» Objetivo A:
Quais são os descritores atribuídos ao acórdão? Liste todos.
» Objetivo B:
Transcreva literalmente o trecho do acórdão que começa em "Sumário: I - Para" e segue até "jurídica essa irrecorribilidade.".

» Trecho do documento:
-.-.-

Acórdão do Tribunal da Relação do Porto
Processo:
11839/20.0T8PRT.P1
Nº Convencional: JTRP000
Relator: ISOLETA DE ALMEIDA COSTA
Descritores: DECISÕES JUDICIAIS
TRÂNSITO EM JULGADO
RECORRIBILIDADE
Nº do Documento: RP2024101011839/20.0T8PRT.P1
Data do Acordão: 10/10/2024
Votação: UNANIMIDADE
Texto Integral: S
Privacidade: 1
Meio Processual: APELAÇÃO
Decisão: CONFIRMADA
Indicações Eventuais: 3. ª SECÇÃO
Área Temática: .
Sumário: I - Para efeitos do disposto no artigo 628 º do Código de Processo Civil a decisão só pode considerar-se irrecorrível depois de definitivamente fixada na ordem jurídica essa irrecorribilidade.
II - Uma decisão, ainda que legalmente irrecorrível só pode considerar-se transitada em julgado com o trânsito da decisão proferida sobre a reclamação apresentada nos termos do artigo 643º do Código de Processo Civil, pois só nessa data se consolidou na ordem jurídica que a decisão “não é suscetível de recurso ordinário ou de reclamação”.
Reclamações:
Decisão Texto Integral: Proc. n.º 11839/20.0T8PRT.P1





Sumário (artigo 663º nº 7 do Código de Processo Civil)
……………………………………………….
……………………………………………….
……………………………………………….







ACORDAM OS JUÍZES DA 3ª SECÇÃO DO TRIBUNAL DA RELAÇÃO DO PORTO:

Nos presentes autos de despejo em que são partes CLUBE ..., e A..., LDA, por sentença de 21 de março de 2021, a ré foi condenada no pedido formulado de «resolução do contrato de arrendamento dos autos com a consequente entrega ao Autor do locado, livre e desocupado de pessoas e bens, completamente limpo e asseado, com todas as paredes, portas, vidros e chaves e mais pertenças, em bom estado de funcionamento e sem deteriorações, com todas as legais e devidas consequências e ainda no pagamento de uma sanção pecuniária compulsória de €500,00 por cada dia em que mantenha o locado ocupado após ter sido decretada a resolução do contrato de arrendamento»,
Por requerimento de 23/02/2024 veio a Autora reclamar dos termos da certidão emitida pela Secretaria a 8/01/2024 e na qual se atesta que (…) “a sentença ora acima certificada transitou em julgado a 16/11/2023”.
Invocou em síntese que:
O A. foi notificado (em 15 de fevereiro de 2024), nos termos e para os efeitos do nº 2 do artº 699º CPC, do recurso extraordinário de revisão interposto pela Ré, em 09/01/2024, o qual corre por apenso aos presentes autos.
Tendo tomado então conhecimento de que com esse requerimento de interposição de recurso, foi junta a certificação do trânsito em julgado, da sentença emitida em 08/01/2024 na qual se atesta que o trânsito em julgado da sentença ocorreu em 16/11/2023.
(…) Está errada a data do trânsito em julgado da sentença proferida nestes autos;
A sentença que decretou a resolução do contrato de arrendamento foi proferida em 21/03/2021, notificada às partes em 22/03/2021 e por ela recebida – presumivelmente – no dia 25/03/2021;
Já depois de decorrido o prazo legal a Ré veio efetivamente recorrer;
O recurso foi rejeitado por ser intempestivo.

-.-.-

Registros de localização de itens
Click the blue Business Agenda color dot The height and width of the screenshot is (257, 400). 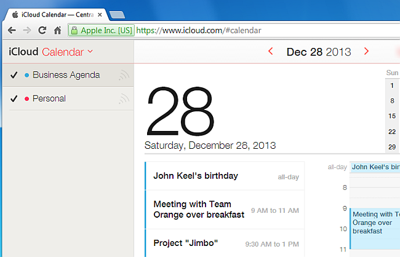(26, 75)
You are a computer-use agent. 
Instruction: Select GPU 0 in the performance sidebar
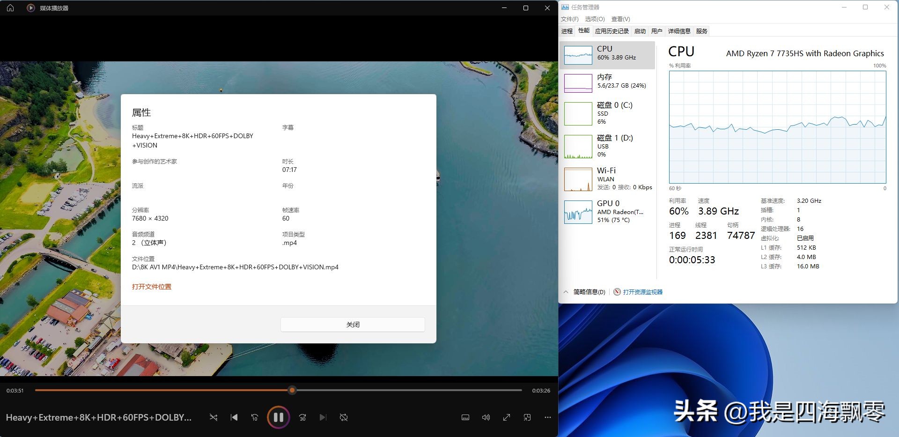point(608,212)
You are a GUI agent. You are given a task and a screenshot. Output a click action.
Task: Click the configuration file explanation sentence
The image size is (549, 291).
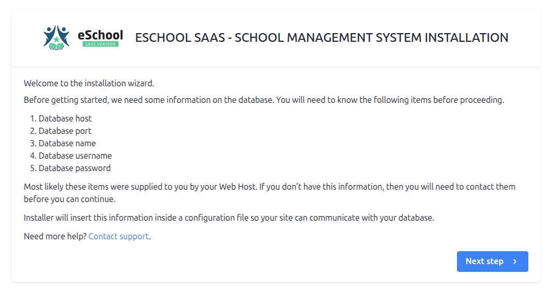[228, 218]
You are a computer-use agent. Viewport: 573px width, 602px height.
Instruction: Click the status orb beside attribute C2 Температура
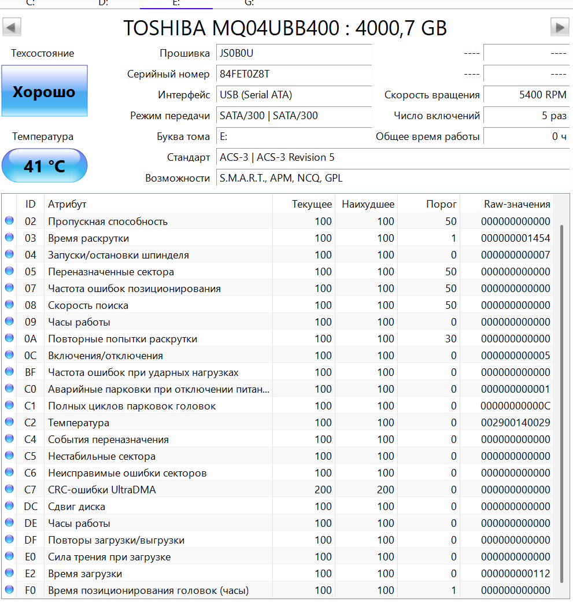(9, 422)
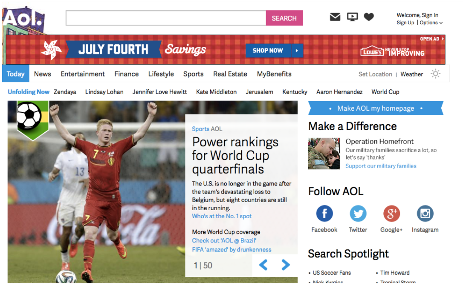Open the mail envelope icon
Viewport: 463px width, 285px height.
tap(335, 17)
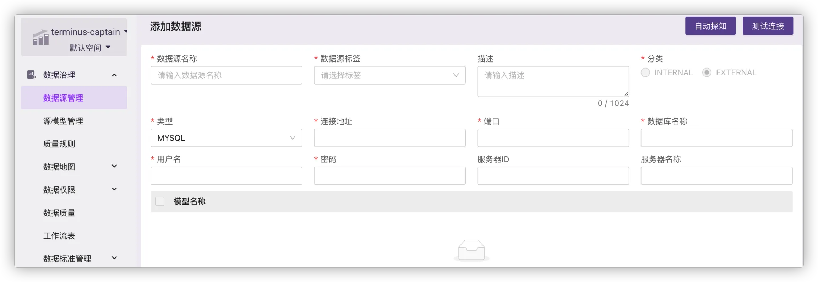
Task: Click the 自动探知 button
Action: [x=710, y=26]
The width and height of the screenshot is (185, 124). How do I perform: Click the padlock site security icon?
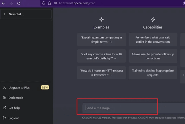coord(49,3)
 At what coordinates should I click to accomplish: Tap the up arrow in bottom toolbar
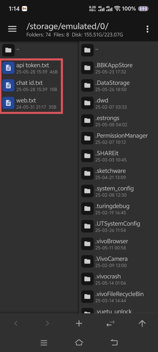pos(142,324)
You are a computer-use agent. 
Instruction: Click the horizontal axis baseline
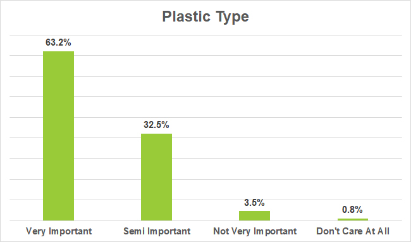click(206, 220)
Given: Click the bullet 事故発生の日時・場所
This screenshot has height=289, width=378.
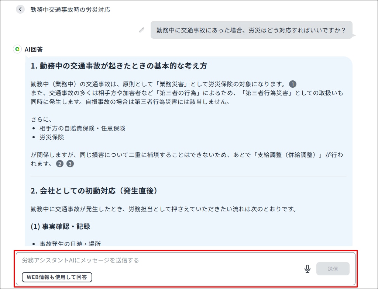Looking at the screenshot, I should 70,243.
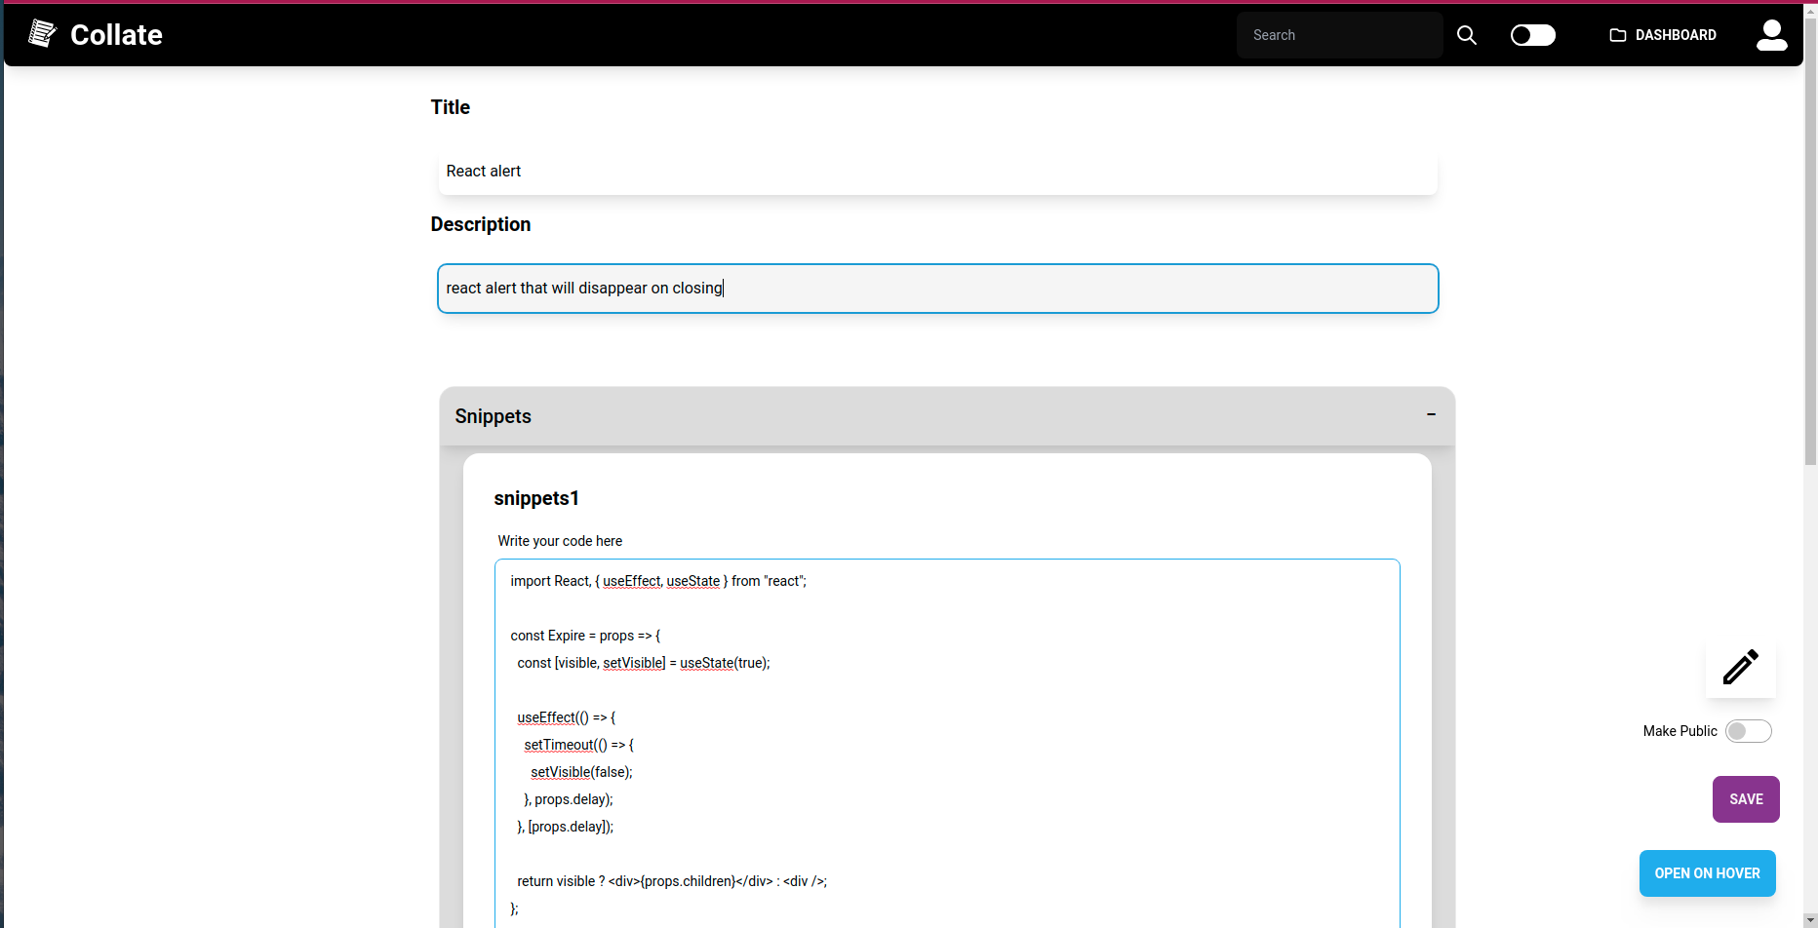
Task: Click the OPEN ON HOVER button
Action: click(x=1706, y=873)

-.-.-

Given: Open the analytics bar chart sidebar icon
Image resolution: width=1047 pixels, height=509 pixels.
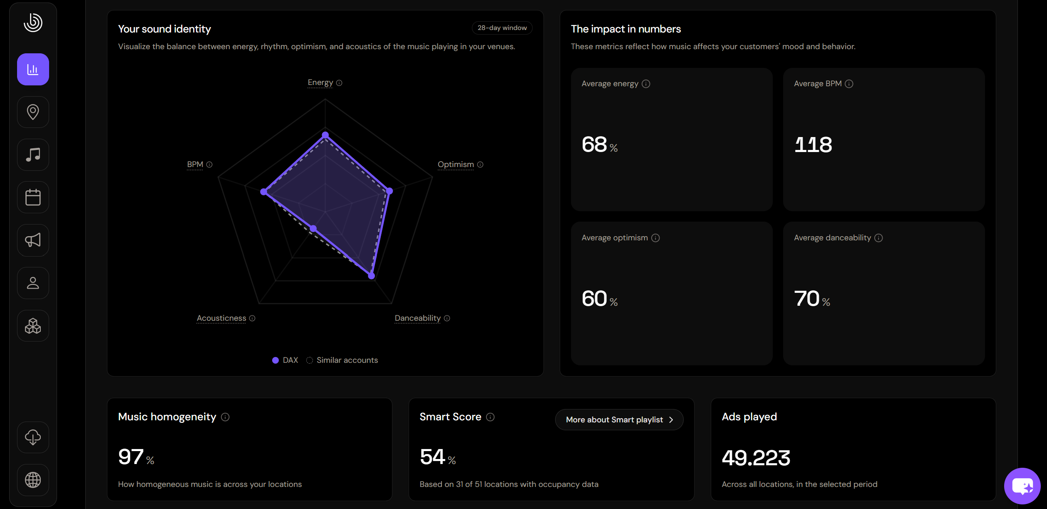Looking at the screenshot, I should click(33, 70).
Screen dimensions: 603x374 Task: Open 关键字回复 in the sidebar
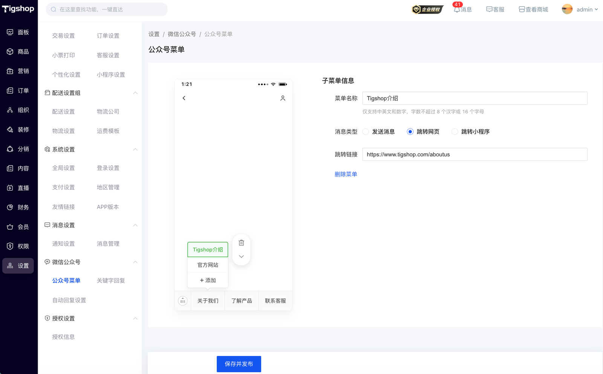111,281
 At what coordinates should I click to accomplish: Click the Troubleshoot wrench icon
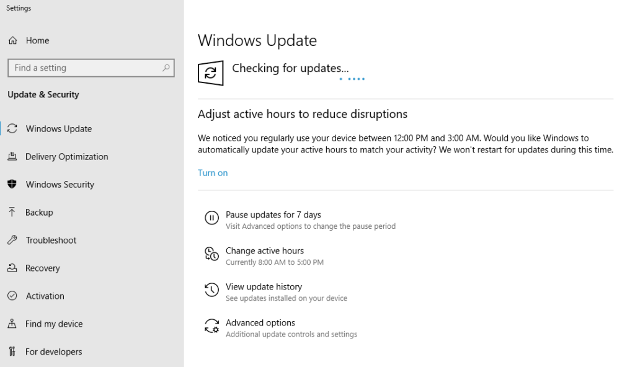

-.-.-

» Resposta A:
DECISÕES JUDICIAIS
TRÂNSITO EM JULGADO
RECORRIBILIDADE

» Resposta B:
Sumário: I - Para efeitos do disposto no artigo 628 º do Código de Processo Civil a decisão só pode considerar-se irrecorrível depois de definitivamente fixada na ordem jurídica essa irrecorribilidade.